SA23A-4051:
Geomagnetically conjugate observations of ionospheric and thermospheric variations accompanied with a midnight brightness wave at low latitudes

Tuesday, 16 December 2014
Daisuke Fukushima, Nagoya University, Nagoya, Japan, Kazuo Shiokawa, Nagoya University, Solar terrestrial Environment Laboratory, Nagoya, Japan, Yuichi Otsuka, Nagoya Univ, Nagoya, Japan, Minoru Kubota, Natl Inst Info & Commctn Tech, Tokyo, Japan, Tatsuhiro Yokoyama, National Institute of Information and Communications Technolog, Koganei, Japan, Michi Nishioka, NICT National Institute of Information and Communications Technology, Tokyo, Japan, Siramas Komonjinda, Chiang Mai University, Chiangmai, Thailand and Clara Y Yatini, Indonesian National Institute of Aeronautics and Space, Bandung, Indonesia
Abstract:
A midnight brightness wave (MBW) is the phenomenon that the OI (630-nm) airglow enhancement propagates poleward once at local midnight. In this study, we first conducted geomagnetically conjugate observations of 630nm airglow for an MBW at conjugate stations.
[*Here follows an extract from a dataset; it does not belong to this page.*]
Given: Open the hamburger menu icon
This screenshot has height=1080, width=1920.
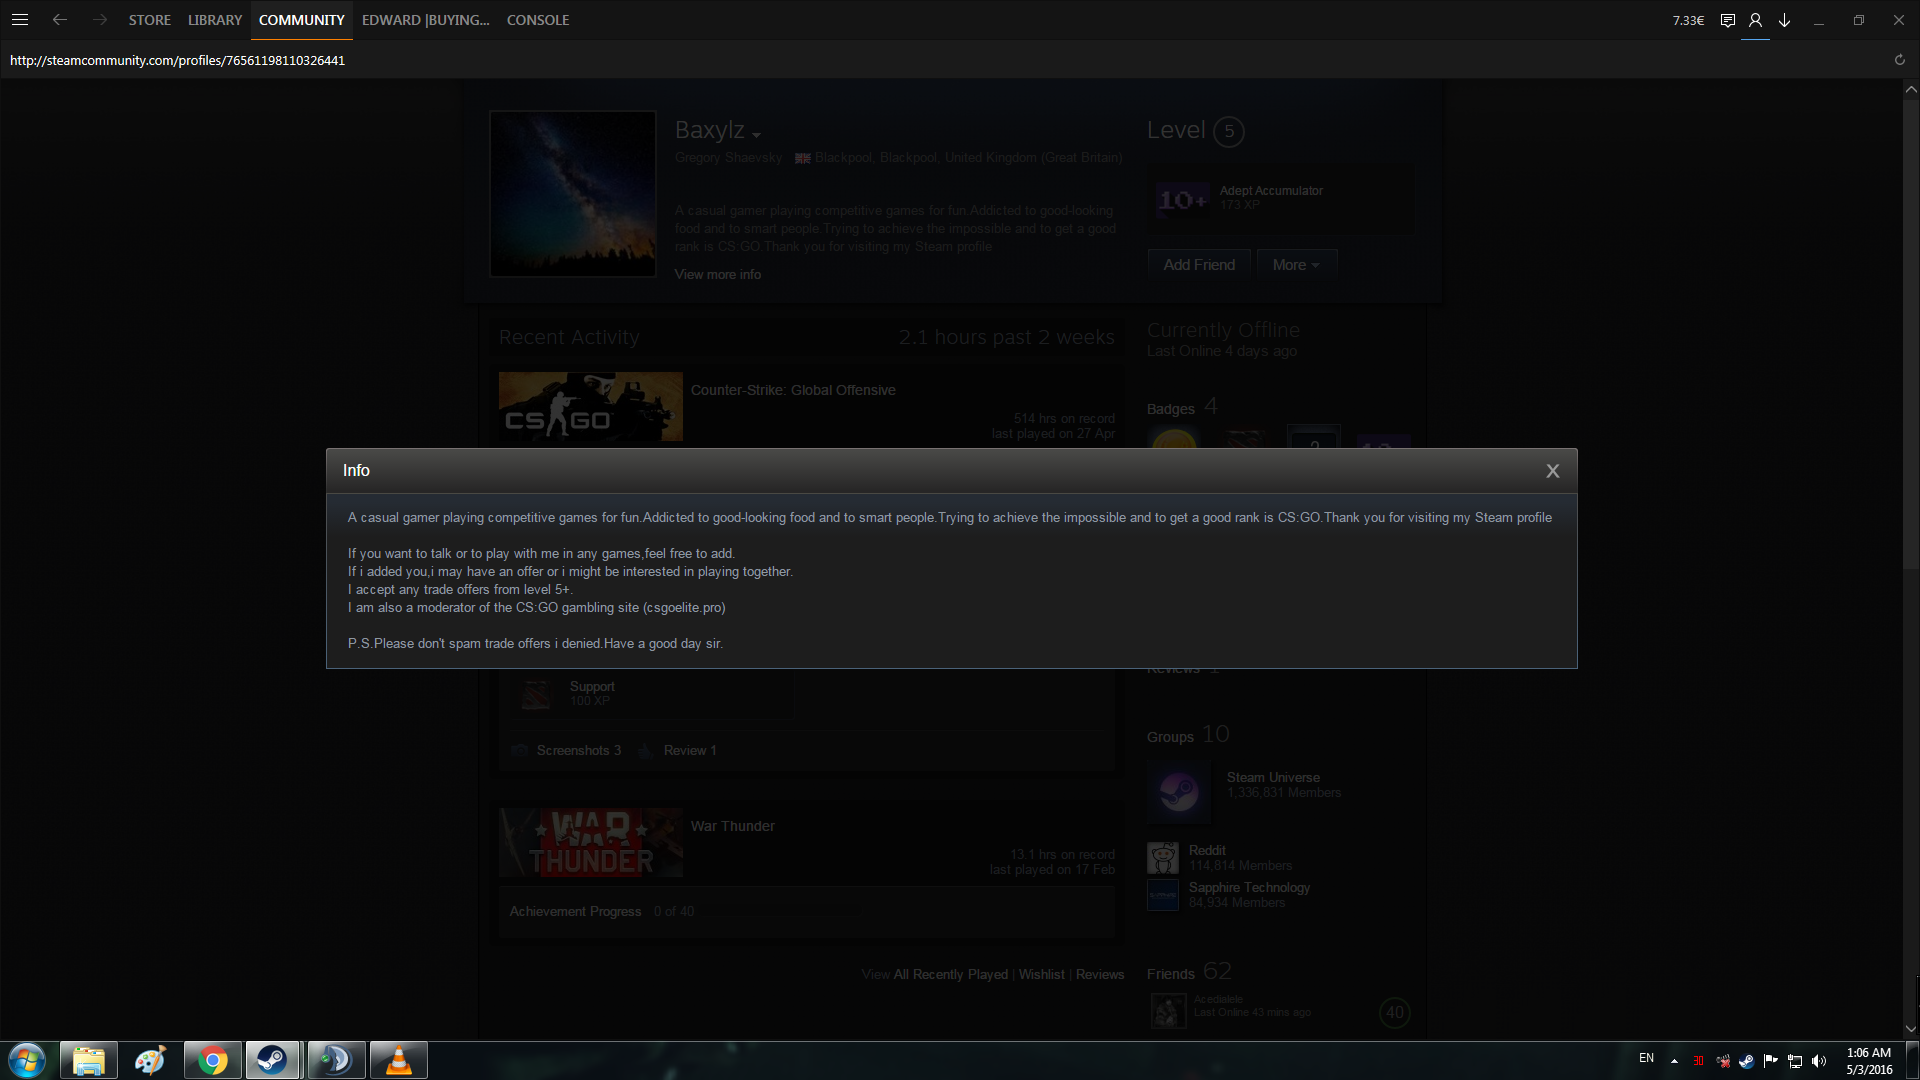Looking at the screenshot, I should pos(20,20).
An airglow enhancement which is considered to be an MBW was observed in the 630-nm airglow images at Kototabang, Indonesia (geomagnetic latitude (MLAT): 10.0S) at around local midnight from 1540 to 1730 UT (from 2240 to 2430 LT) on 7 February 2011. This MBW was propagating south-southwestward, which is geomagnetically poleward, with a velocity of 290 m/s. However, similar wave was not observed in the 630-nm airglow images at Chiang Mai, Thailand (MLAT: 8.9N), which is close to being conjugate point of Kototabang. This result indicates that the MBW does not have geomagnetic conjugacy. We simultaneously observed thermospheric neutral winds observed by a co-located Fabry-Perot interferometer at Kototabang. The observed meridional winds turned from northward (geomagnetically equatorward) to southward (geomagnetically poleward) just before the MBW was observed. The bottomside ionospheric heights observed by ionosondes rapidly decreased at Kototabang and slightly increased at Chiang Mai simultaneously with the MBW passage. In the presentation, we discuss the MBW generation by the observed poleward neutral winds at Kototabang, and the cause of the coinciding small height increase at Chiang Mai by the polarization electric field inside the observed MBW at Kototabang.